[Исследуемый текст]
********************

Мы-то уже знаем, что результатами всех таких взрывов, случающихся приблизительно раз в сто лет, бывают лишь восстановления прежних империй, но в сокращенном, упрощенном и ухудшенном виде. Причина же их очевидна: сложность и богатство русской культуры и мысли приходят в неразрешимое противоречие с убожеством государственного строя и взрывают его, как пальма проламывает теплицу. После этого пальма благополучно гибнет, а на месте прежней теплицы выстраивается новая, пониже и поплоше. Но пока идет общественный подъем, население восторженно поддерживает любой намек на социальное переустройство и восхищается всяким изображением своих язв: чем язвы кровавее и отвратительнее, тем сильней общественный восторг. Пьеса, получившая в итоге название «На дне», хотя Горький назвал ее «На дне жизни», обошла весь мир и до сих пор не сходит со сцены. А название сократил друг Горького Леонид Андреев.

********************

[Задания]
1. Перечислите все определения, которыми текст о пьесе «На дне» описывает вид восстановленных прежних империй.
2. Пожалуйста, допишите текст о пьесе «На дне», начав сразу после его последнего предложения.

********************

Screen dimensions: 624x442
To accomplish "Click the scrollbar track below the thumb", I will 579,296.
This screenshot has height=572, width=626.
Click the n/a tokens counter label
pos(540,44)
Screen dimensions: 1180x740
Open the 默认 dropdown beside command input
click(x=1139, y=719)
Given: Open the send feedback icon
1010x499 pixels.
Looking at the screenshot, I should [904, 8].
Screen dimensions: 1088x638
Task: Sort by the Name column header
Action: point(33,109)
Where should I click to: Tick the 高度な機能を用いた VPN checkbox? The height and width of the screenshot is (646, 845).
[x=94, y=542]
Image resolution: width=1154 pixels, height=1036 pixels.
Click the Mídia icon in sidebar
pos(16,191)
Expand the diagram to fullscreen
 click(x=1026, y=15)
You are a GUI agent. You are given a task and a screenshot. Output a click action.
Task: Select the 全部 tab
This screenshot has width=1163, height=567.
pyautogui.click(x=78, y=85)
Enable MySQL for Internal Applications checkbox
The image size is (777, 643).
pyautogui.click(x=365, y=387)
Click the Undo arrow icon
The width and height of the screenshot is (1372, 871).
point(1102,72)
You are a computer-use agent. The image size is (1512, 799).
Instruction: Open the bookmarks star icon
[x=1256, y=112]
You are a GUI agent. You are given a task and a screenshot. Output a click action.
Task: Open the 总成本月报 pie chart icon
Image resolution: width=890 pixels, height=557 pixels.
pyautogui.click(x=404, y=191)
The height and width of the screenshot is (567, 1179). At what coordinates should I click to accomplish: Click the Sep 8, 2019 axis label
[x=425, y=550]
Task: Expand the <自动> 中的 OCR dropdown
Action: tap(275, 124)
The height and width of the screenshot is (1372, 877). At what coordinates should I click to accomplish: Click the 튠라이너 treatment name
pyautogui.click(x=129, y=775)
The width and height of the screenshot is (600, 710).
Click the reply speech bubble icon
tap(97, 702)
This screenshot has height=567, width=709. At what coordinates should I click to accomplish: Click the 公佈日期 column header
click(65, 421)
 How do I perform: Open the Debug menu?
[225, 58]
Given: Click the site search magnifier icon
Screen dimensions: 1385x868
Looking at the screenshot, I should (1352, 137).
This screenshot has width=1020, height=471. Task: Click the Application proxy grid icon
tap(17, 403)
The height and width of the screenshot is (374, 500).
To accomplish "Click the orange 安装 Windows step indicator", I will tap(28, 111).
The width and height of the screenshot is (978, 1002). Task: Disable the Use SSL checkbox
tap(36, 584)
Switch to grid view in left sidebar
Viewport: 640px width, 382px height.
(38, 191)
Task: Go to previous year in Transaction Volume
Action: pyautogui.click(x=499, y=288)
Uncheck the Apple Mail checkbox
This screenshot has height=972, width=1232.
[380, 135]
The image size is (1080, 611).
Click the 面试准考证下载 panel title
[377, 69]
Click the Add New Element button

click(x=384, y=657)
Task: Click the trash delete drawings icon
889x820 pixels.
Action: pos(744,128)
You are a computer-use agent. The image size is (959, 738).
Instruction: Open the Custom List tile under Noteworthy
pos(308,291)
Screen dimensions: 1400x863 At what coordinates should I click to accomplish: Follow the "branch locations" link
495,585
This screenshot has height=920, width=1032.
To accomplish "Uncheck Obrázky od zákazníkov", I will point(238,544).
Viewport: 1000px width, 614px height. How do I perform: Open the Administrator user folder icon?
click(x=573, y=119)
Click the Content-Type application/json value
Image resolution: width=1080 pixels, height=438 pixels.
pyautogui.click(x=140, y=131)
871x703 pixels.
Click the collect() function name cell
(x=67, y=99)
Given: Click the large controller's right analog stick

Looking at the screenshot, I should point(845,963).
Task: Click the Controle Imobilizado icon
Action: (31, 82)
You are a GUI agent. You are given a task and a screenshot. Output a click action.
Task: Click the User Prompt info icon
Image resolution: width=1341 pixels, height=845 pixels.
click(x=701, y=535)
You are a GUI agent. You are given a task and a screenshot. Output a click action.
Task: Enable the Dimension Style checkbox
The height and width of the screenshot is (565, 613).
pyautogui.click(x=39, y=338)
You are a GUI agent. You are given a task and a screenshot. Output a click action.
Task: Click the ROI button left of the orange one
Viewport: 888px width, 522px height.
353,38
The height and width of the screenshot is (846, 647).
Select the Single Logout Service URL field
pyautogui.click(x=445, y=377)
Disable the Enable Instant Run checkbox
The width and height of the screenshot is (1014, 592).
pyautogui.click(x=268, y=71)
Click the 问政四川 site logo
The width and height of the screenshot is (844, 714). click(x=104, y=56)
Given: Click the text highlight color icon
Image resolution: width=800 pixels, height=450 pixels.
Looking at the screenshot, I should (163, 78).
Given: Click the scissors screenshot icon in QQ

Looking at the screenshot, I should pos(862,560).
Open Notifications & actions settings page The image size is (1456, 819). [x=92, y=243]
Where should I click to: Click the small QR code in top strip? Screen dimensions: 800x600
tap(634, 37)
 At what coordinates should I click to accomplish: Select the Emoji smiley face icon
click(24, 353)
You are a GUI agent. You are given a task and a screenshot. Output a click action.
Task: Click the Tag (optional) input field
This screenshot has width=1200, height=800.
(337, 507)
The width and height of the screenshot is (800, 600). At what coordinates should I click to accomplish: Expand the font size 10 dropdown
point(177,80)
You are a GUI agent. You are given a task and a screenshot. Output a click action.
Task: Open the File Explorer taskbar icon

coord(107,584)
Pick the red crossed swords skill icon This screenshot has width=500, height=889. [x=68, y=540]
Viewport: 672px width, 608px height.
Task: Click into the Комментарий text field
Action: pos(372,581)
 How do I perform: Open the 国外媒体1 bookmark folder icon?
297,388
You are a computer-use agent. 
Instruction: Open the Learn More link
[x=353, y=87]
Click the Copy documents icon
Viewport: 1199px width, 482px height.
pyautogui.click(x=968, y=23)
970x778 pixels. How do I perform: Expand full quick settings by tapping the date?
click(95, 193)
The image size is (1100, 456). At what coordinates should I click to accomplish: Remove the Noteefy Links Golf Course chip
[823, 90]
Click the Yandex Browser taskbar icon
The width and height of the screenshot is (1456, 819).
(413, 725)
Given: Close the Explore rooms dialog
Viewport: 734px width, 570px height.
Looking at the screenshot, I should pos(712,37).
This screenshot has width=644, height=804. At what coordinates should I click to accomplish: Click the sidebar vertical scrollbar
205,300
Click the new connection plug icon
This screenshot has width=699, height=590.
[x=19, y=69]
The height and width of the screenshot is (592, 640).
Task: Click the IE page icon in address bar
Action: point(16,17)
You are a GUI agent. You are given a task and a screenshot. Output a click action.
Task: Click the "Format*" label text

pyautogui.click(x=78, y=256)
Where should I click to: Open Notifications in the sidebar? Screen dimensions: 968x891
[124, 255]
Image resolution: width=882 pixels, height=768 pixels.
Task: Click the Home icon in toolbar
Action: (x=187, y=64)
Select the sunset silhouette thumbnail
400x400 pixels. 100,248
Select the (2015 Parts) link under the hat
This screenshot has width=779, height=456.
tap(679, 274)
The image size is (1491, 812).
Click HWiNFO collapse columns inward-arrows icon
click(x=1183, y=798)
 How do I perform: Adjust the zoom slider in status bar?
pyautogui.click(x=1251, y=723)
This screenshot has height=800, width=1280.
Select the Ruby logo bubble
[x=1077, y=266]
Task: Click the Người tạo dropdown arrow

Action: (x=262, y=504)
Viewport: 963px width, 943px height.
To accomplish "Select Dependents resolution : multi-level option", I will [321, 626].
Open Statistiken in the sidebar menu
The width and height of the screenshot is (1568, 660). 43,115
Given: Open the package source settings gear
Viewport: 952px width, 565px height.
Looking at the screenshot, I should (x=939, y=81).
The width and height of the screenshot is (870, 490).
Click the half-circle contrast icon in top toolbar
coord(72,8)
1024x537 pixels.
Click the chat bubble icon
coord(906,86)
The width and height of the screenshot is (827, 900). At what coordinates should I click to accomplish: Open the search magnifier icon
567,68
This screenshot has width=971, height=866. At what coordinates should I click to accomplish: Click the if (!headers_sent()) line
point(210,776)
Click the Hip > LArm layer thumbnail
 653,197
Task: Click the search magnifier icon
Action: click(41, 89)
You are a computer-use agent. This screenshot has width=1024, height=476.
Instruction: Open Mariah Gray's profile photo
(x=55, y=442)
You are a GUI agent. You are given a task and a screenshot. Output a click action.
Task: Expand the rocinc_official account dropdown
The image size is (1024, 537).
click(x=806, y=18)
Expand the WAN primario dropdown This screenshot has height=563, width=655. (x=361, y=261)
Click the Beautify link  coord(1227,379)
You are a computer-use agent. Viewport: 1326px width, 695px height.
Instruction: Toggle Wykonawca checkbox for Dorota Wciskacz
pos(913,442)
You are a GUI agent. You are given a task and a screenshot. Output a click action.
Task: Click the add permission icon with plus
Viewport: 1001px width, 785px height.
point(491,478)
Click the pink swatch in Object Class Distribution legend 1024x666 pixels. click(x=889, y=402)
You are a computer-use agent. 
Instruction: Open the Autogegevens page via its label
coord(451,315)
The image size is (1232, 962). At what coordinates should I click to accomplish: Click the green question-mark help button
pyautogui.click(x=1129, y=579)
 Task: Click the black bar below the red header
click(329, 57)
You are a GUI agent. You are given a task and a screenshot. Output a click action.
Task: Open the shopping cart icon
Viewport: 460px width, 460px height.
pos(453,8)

********************

[Ответы]
1. Сокращенный, упрощенный, ухудшенный.

2.
Слово «друг» здесь не случайно. Пожалуй, это единственный человек, которого Горький называл другом с полным правом – так сказал он об Андрееве в день, когда узнал о его смерти в Финляндии, в изоляции и забвении, в феврале 1919 года. Их дружба, начавшаяся 12 марта 1900 года, выдержала все испытания, в том числе и самое суровое – испытание конкуренцией: начиная с 1907 года Горький уже не был самым известным писателем России. Он уступил пальму первенства Леониду Андрееву – пусть его известность и была более двусмысленной, а ругань в его адрес – более хамской. У Андреева-то не было за плечами босяцкого опыта, вызывающего инстинктивное уважение у русской критики.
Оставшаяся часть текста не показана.